Tado is currently backed by investors including Amazon Alexa Fund and Total Energy Ventures
(Image courtesy of Tado)

Smart home energy startup Tado is set to go public in Europe’s first SPAC deal of the year. 

The German startup has agreed to merge with Luxembourg-based black check company GFJ ESG Acquisition I and will be listed on the Frankfurt Stock Exchange. The deal, which will also involve an additional private investment round, is expected to value Tado at around €450 million. 

Founded in 2011, Tado offers an app that lets users control their home thermostats and air conditioning systems in over 20 countries. It has raised just under €130 million in VC funding, according to the PitchBook platform, from investors including Amazon Alexa Fund, Total Energy Ventures and Inven Capital

In 2020, the US saw an unprecedented number of SPACs go public, however there have been comparatively few in Europe. Last year saw a handful of large SPAC deals including online used car retailer Cazoo's merger with Ajax I worth $7 billion and air taxi company Lilium’s $3.3 billion deal with Quell Acquisition Corp. 
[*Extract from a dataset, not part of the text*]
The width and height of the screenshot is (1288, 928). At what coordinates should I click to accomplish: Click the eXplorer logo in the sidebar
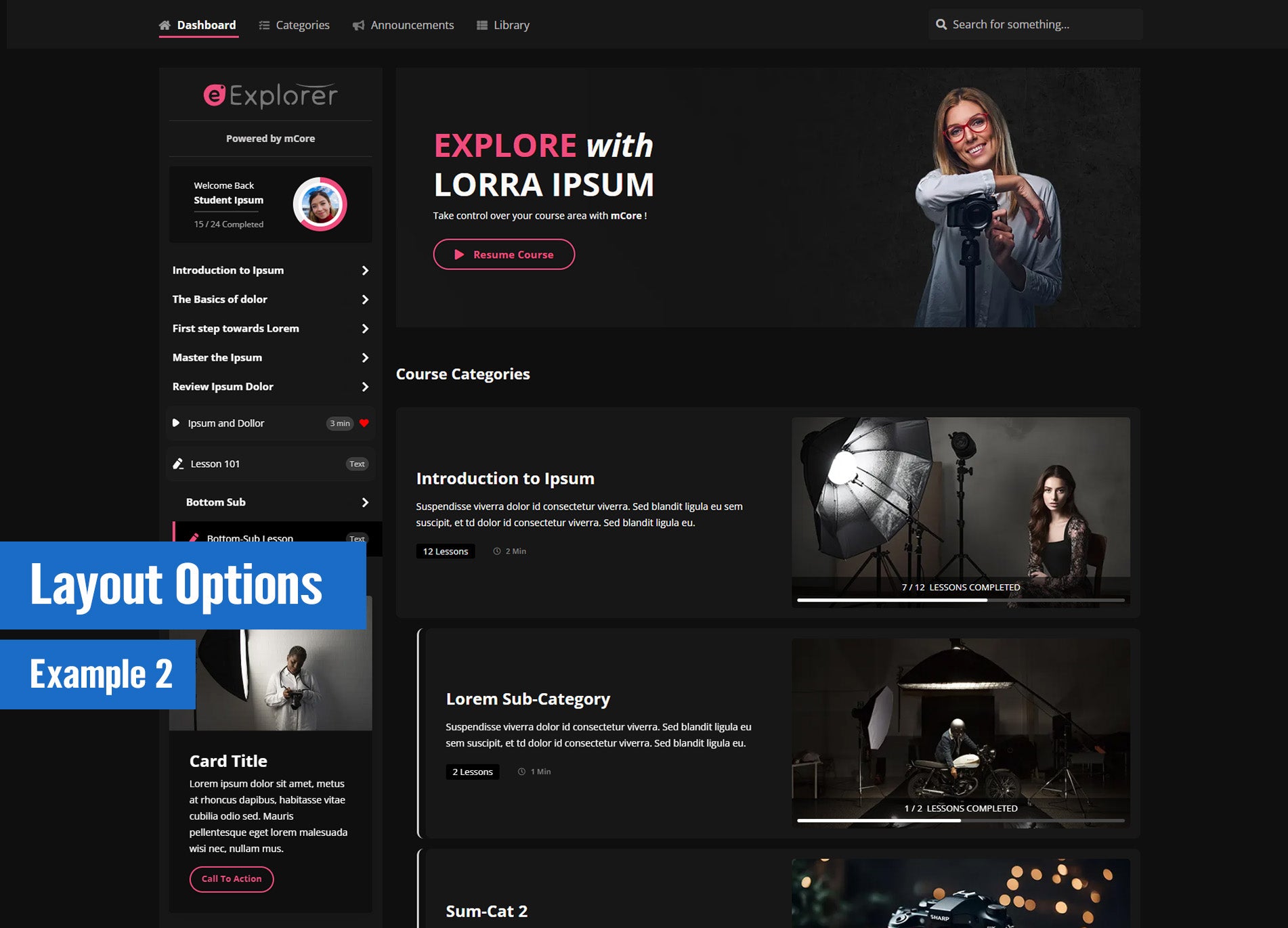click(270, 95)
Recently, global investor sentiment for blank check companies has declined due to poor performance post-merger. As of October 31, the SPAK ETF—a global index fund that tracks the performance of newly-listed SPACs—returned -14.3% compared with over 20% for the S&P 500 and the Euro STOXX 50 indexes, according to PitchBook’s 2022 European Private Capital Outlook. With a decline in all European VC-backed public listings expected this year, it appears unlikely that SPAC deals will take off in 2022.